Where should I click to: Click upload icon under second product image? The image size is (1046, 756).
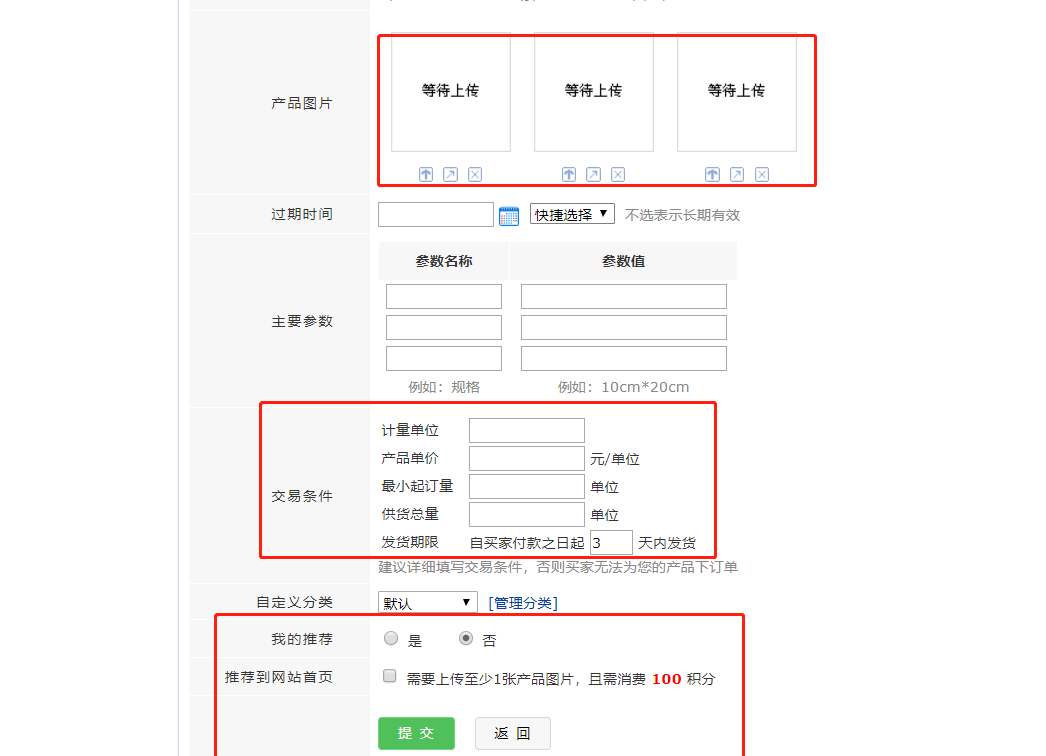569,174
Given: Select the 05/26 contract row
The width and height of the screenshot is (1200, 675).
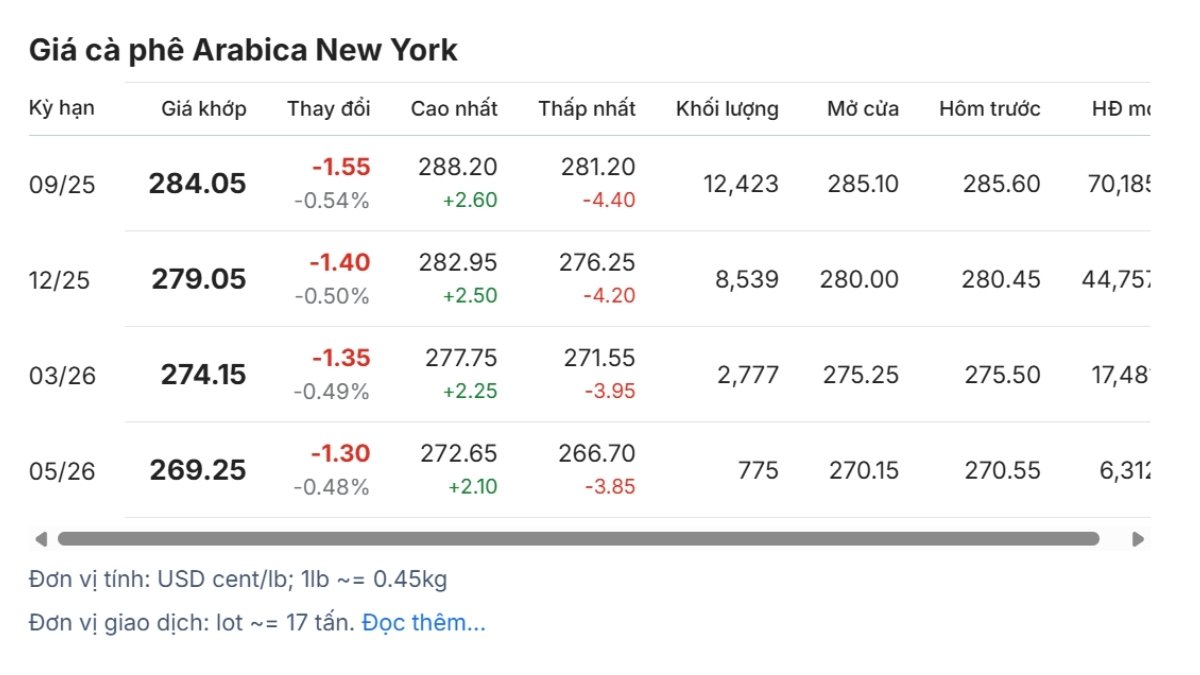Looking at the screenshot, I should [x=589, y=470].
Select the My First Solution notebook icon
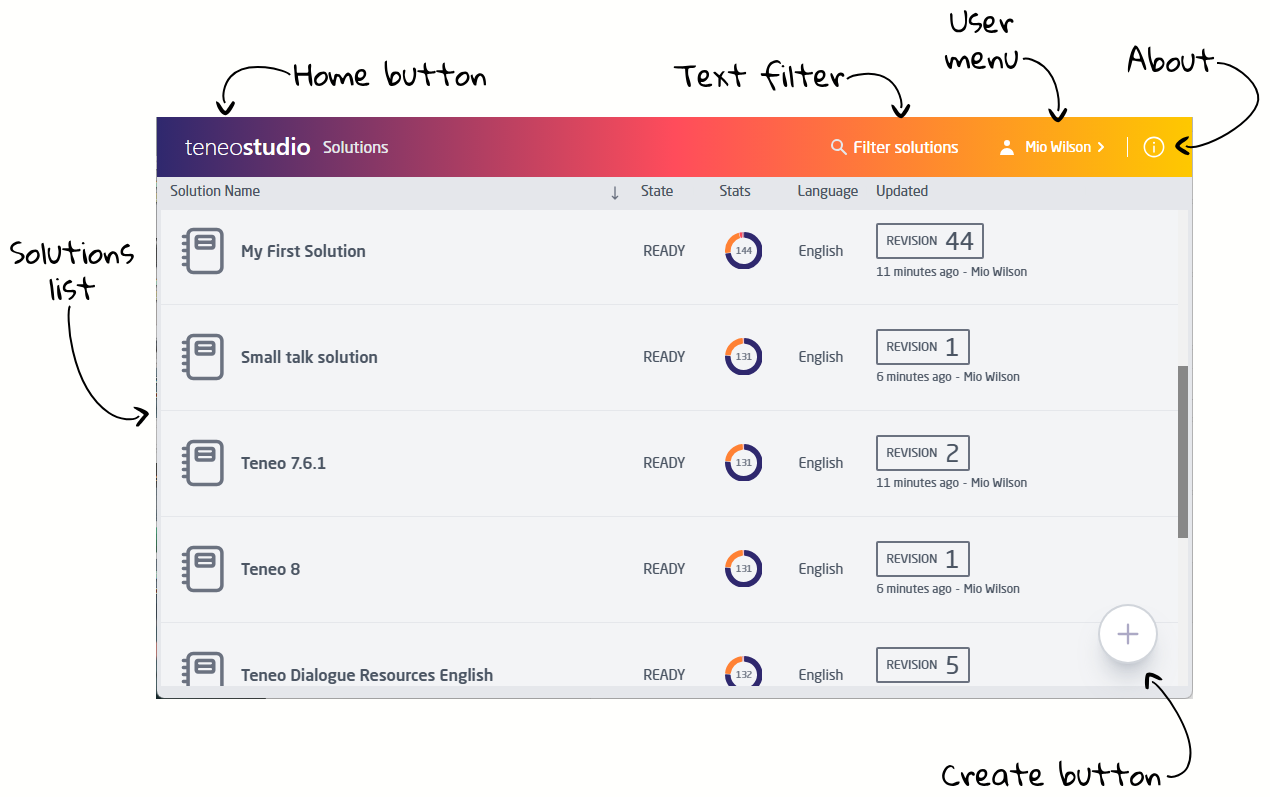This screenshot has width=1270, height=797. click(x=203, y=250)
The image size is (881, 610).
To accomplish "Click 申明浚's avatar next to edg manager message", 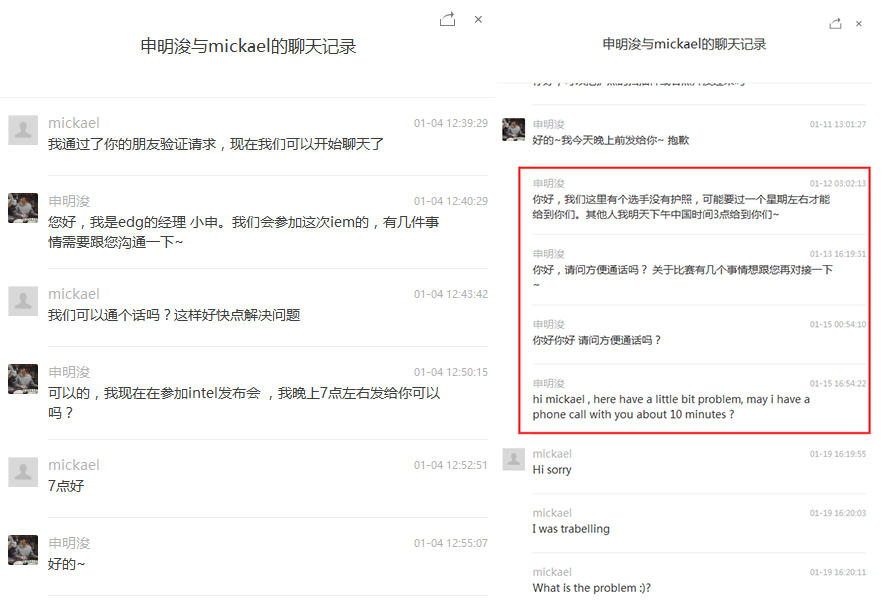I will pos(23,208).
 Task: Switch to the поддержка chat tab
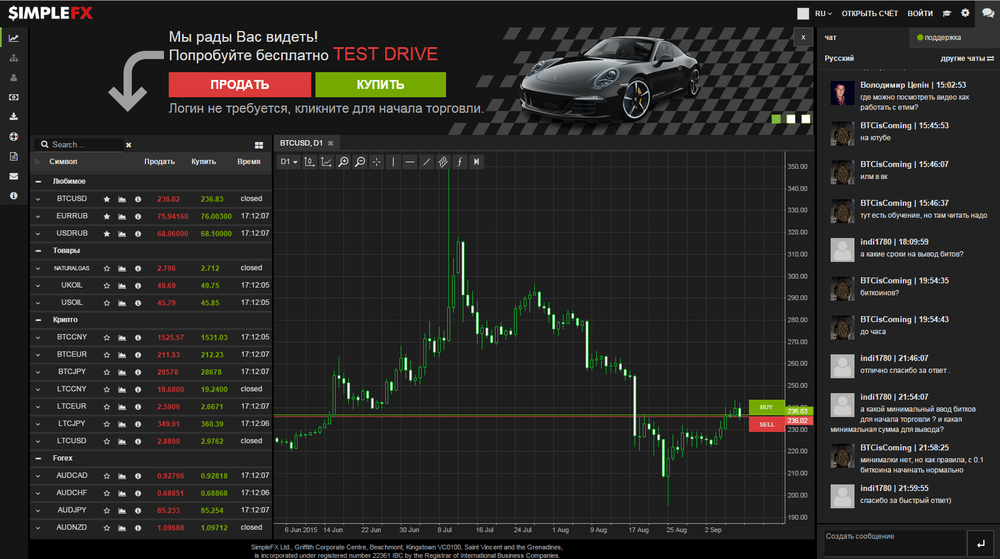[x=939, y=38]
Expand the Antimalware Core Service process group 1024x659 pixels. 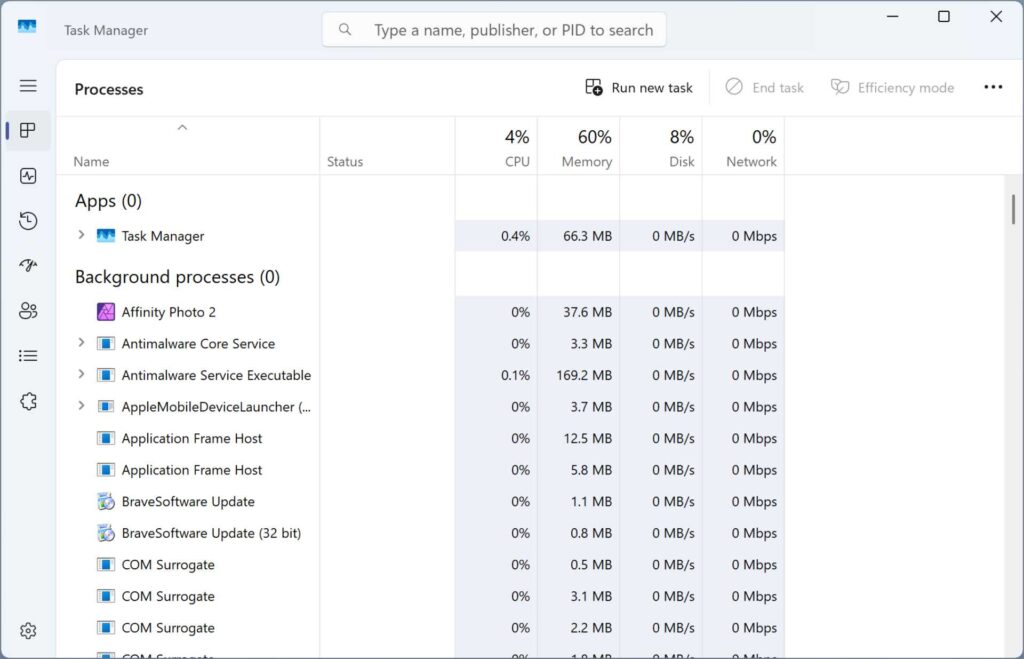pyautogui.click(x=81, y=343)
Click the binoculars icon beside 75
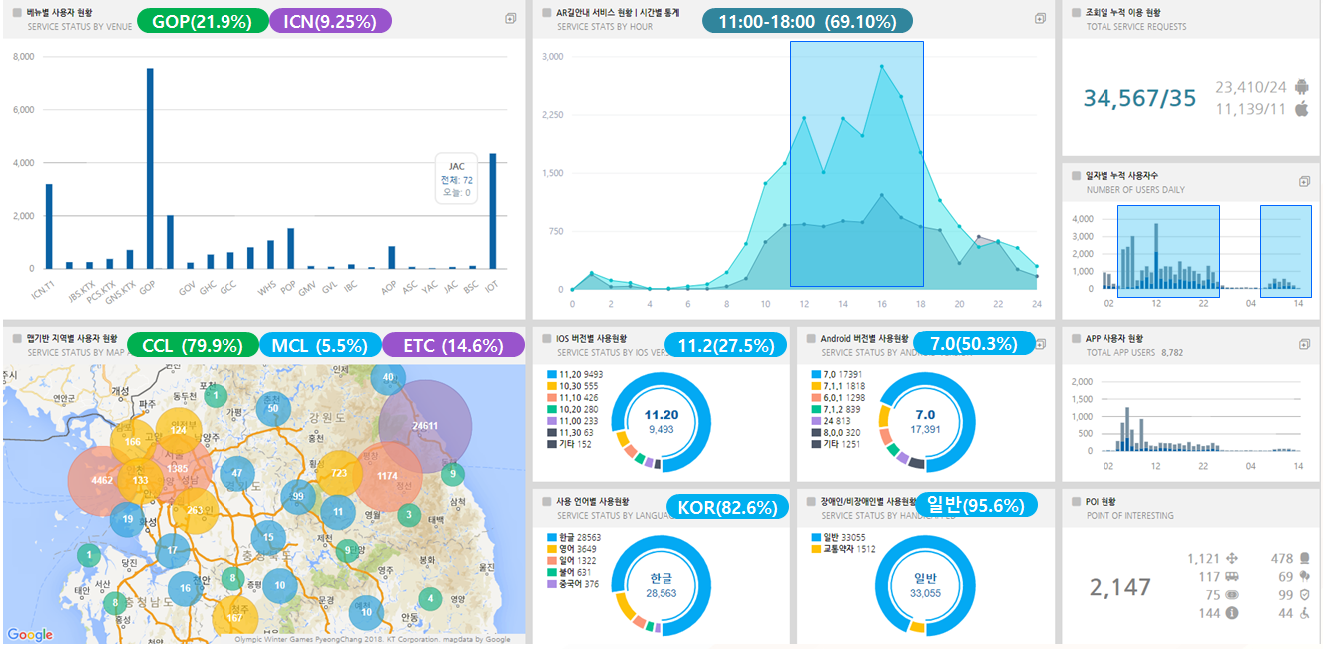Viewport: 1323px width, 649px height. click(x=1233, y=595)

_ _ _

Assignment. The lines wanted run from the first one in the material above through the line containing "The image size is (881, 610)."; give them again exactly, leaving out the pictures.

Written answer.
Where should I click to: Click upload icon under second product image? The image size is (1046, 756).
569,174
Given: Select the 05/26 contract row
The width and height of the screenshot is (1200, 675).
Looking at the screenshot, I should [x=589, y=470].
Select the My First Solution notebook icon
This screenshot has width=1270, height=797. click(x=203, y=250)
The image size is (881, 610).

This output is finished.